Actress and presenter Leanne Campbell called her an ‘absolute queen’ and remembered: “I met her at 12.

“She bounced into rehearsals … late, arms full of toasted tea cakes and jam. She never changed thank God. Always carefree and on her own path. One of life’s best characters.”

Regal Entertainments’ Jane Joseph had known and been friends with Sylvie for more 50 years, and said it was with ‘great sadness and a heavy heart’ that she revealed the passing of Sylvie in the arms of her husband, Steve.

Paying a heartwarming and poignant tribute, Jane said: “This beautiful woman, both inside and out, was a wonderful and sincere friend to me. Always the most quirky of people, Sylvie was unique in every way, dressing in a style she made her own. 

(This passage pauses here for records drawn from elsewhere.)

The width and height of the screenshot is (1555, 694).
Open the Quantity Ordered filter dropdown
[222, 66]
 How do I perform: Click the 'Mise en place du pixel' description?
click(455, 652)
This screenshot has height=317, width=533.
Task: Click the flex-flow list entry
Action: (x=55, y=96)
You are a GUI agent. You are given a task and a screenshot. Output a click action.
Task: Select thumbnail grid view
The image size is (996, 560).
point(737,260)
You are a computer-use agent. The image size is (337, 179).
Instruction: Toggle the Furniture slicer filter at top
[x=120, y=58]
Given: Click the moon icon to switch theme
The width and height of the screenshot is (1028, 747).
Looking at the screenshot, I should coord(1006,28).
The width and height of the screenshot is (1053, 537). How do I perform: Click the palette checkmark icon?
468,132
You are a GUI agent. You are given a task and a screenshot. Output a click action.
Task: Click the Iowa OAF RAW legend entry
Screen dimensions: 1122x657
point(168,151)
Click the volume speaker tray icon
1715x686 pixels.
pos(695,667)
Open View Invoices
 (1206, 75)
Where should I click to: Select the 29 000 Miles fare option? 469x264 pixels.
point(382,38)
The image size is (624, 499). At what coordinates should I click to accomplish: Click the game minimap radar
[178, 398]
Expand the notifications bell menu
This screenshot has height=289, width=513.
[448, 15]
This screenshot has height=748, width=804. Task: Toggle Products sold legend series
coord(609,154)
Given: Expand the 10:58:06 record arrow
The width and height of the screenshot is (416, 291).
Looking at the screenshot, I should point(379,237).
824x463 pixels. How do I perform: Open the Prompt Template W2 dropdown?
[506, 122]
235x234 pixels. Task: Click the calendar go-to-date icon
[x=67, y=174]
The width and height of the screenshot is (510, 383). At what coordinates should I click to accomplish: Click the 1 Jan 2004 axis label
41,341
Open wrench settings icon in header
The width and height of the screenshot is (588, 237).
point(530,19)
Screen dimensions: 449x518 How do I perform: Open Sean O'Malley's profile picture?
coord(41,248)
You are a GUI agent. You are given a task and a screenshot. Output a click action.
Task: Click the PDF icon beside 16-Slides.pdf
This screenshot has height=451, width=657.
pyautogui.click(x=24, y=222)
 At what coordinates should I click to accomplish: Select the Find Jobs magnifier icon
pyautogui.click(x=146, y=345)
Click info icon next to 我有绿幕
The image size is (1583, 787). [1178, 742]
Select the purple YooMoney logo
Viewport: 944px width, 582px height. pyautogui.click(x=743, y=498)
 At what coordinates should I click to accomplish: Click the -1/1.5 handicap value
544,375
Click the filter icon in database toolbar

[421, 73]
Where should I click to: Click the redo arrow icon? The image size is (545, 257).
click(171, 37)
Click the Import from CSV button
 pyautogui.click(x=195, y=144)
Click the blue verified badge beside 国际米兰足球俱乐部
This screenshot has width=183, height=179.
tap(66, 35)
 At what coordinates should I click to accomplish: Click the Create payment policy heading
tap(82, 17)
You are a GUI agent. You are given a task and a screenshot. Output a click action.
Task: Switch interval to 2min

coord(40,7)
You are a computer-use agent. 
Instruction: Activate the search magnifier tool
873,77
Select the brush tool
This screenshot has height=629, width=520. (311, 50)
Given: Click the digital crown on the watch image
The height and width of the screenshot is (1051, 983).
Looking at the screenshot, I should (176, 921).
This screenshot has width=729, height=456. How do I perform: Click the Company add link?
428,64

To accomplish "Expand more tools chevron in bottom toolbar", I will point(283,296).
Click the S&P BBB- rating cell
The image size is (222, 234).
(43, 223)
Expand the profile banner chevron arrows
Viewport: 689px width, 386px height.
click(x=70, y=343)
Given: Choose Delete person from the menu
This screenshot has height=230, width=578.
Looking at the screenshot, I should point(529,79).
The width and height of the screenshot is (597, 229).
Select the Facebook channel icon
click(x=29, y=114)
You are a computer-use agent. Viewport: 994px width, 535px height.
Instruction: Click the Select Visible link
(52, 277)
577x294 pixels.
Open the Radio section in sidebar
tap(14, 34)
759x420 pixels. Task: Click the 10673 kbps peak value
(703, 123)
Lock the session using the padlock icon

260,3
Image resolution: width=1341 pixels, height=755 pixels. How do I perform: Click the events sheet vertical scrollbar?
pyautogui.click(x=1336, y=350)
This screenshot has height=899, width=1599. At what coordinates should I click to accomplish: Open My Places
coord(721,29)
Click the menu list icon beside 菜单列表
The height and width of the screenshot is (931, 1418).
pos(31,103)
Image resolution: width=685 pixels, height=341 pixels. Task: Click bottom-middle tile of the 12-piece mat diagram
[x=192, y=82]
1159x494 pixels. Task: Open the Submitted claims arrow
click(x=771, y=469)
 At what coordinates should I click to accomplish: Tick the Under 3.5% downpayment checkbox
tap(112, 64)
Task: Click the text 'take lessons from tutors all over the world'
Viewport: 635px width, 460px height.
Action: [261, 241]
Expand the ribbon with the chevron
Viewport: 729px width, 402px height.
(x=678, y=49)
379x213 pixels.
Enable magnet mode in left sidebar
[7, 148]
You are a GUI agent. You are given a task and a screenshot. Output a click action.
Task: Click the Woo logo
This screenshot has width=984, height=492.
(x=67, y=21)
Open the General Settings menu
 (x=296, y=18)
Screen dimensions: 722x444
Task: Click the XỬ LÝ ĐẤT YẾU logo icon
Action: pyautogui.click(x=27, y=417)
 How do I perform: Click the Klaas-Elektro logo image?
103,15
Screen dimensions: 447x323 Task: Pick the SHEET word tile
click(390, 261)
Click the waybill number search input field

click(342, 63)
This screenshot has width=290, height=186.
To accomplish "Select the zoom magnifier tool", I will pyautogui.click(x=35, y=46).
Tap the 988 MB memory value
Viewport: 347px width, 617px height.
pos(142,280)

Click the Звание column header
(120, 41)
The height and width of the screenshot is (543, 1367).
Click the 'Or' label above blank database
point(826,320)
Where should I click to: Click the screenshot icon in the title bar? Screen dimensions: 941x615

“We loved her for her thick mane of strawberry blonde hair, dressed up in plaits and ponytails in styles that were amazingly self-invented. Sylvie directed in a style of her own too – it wasn’t unusual to see her laying on the floor to see things ‘from a different angle and to check her auditorium sight lines’.

“I will miss my long afternoon chats with her putting the world to rights and reminiscing about our wonderful days back at Shelagh Elliott Clarke together, but most recently trying to support and comfort her throughout her darkest moments of worry about her illness that she kept so private and only those most close to her knew about.”

Jane said Sylvie was an accomplished singer, dancer and talented actress, ‘at one point she was never off our TV screens!’, and she added: “I will miss her with every inch of my heart.”